Senior U.S. and North Korean diplomats are holding rare one-on-one meetings in Berlin to lay the groundwork for another session of multinational talks on the North's nuclear weapons. The meetings come amid expectations that the talks, and parallel discussions of North Korean financial issues, will resume soon. VOA's Kurt Achin reports from Seoul.

South Korea's foreign minister, Song Min-soon, says senior North Korean envoy Kim Kye Kwan and his U.S. counterpart, Assistant Secretary of State Christopher Hill, intend to press forward with the bilateral diplomacy they began on Tuesday.

Song says Hill and Kim are scheduled to meet again in Berlin on Wednesday. He says it would be necessary to wait before drawing any conclusions from the meeting.

The two men are the chief negotiators from their respective countries to six-nation talks aimed at ending North Korea's nuclear weapons programs. China, Russia, Japan, and South Korea are also involved in the talks, which in theory would provide a package of diplomatic and financial benefits to the North in exchange for abandonment of those programs.

The last session of the talks, in Beijing in December, ended with little progress. North Korea stuck to its demand that Washington lift sanctions targeting Pyongyang's business interests. Washington says the sanctions - which led to the freezing of $24 million of North Korean accounts at Macau's Banco Delta Asia - were a law enforcement response to North Korean money-laundering and counterfeiting.

This week's Berlin meeting comes amid reports that the U.S. Treasury Department is considering releasing any of the $24 million in Macau deemed to be derived from legitimate business practices.

South Korean officials expect bilateral talks on the financial issue to resume in New York early next week, and six-party talks to resume in Beijing by the end of next month.

U.S. State Department Deputy Spokesman Tom Casey says no dates have been set.

"We all want this to move forward, we all want the talks to be productive, but I don't have timing for you at this point," he said.

Many experts agree the North has been economically pinched by the U.S. financial measures, which have essentially limited North Korea's access to international banks.

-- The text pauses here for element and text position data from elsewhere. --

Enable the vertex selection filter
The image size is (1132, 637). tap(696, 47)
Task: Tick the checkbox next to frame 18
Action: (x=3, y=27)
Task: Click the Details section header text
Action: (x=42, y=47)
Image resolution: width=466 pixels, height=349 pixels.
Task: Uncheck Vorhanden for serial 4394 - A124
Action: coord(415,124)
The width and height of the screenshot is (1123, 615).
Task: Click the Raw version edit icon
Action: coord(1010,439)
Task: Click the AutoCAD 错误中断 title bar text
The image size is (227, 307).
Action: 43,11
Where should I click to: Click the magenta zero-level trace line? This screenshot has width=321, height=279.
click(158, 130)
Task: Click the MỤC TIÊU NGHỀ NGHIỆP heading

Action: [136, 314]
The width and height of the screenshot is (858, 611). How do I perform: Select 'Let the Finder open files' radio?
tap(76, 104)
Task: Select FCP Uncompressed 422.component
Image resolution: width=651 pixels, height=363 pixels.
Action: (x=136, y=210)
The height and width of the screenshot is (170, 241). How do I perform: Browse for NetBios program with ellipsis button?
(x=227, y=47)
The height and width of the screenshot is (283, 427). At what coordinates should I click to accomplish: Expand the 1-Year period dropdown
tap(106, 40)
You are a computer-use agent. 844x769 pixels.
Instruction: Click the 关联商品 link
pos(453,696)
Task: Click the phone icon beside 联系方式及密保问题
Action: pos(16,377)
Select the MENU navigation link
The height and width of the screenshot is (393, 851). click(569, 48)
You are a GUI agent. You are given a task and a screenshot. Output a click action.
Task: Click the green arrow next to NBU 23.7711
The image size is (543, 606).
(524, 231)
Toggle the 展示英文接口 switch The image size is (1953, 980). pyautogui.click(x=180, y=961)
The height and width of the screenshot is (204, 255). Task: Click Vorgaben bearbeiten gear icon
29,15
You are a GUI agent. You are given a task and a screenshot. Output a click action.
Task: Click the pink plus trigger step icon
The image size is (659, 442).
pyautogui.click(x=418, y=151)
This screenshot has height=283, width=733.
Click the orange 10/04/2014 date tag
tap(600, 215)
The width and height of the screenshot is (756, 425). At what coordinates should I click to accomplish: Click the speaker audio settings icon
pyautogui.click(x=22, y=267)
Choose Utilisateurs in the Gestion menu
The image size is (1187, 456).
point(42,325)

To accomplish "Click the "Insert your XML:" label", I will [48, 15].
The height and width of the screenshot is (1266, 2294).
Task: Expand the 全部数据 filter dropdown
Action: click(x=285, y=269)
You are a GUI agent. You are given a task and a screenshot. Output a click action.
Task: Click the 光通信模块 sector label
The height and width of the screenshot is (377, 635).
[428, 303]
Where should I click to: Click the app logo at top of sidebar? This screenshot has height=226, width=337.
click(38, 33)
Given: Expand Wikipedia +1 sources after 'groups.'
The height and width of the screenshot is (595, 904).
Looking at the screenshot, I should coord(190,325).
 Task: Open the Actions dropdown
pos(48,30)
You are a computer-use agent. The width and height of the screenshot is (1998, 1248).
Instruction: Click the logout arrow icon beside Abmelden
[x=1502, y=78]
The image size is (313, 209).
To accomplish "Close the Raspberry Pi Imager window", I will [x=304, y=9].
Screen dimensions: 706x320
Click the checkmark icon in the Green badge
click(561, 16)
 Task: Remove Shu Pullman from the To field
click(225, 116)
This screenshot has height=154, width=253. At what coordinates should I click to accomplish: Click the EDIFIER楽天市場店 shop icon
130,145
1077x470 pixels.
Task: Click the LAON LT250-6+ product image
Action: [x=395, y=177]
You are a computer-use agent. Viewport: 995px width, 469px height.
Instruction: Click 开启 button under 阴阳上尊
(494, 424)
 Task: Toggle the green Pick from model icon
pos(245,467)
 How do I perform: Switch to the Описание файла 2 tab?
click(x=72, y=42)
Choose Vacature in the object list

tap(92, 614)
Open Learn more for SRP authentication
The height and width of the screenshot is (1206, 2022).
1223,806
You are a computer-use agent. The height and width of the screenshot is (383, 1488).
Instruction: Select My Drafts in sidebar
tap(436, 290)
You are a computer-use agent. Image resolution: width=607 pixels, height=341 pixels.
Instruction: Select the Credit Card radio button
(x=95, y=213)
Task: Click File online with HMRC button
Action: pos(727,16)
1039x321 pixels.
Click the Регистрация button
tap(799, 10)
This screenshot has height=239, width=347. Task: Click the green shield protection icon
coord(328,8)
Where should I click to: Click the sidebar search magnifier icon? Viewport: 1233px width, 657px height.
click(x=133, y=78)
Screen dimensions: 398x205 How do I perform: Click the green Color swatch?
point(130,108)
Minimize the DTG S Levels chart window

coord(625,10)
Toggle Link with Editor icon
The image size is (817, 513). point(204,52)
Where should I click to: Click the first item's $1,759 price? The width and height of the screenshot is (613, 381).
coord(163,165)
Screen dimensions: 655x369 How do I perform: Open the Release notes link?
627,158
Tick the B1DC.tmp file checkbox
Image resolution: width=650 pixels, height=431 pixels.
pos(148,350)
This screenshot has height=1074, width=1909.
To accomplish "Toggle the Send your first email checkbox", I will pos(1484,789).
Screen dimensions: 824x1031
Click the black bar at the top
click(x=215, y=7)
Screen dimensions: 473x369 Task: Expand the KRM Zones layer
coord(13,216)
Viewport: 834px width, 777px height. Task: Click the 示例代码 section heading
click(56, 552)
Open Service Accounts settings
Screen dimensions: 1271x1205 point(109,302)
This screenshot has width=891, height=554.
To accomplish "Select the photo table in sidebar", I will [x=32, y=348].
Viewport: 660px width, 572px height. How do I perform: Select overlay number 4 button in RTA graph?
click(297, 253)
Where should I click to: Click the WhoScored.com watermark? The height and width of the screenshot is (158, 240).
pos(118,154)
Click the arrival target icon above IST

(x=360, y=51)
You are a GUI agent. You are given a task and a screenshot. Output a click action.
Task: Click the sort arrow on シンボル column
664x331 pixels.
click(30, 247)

Banks have voluntarily rejected business from Pyongyang in order to avoid U.S. scrutiny. The North has also been under a range of United Nations-mandated sanctions following its long-range missile test last July, and its first-time test of a nuclear weapon in October.

Still, Peter Beck, North Asia Director for the International Crisis Group, says Pyongyang can now return to the table without losing face.

"They can say, okay, we've done a missile test, we've launched, we've shown that we're not going to back down and now the U.S. is finally showing some flexibility," he said. "But the North doesn't have a lot to show for all of their boasting. If they really want to improve their economy, they're going to have to make a deal."

U.S. Assistant Secretary Hill is due to visit Seoul, Beijing, and Tokyo later this week to discuss the details of resuming the nuclear talks.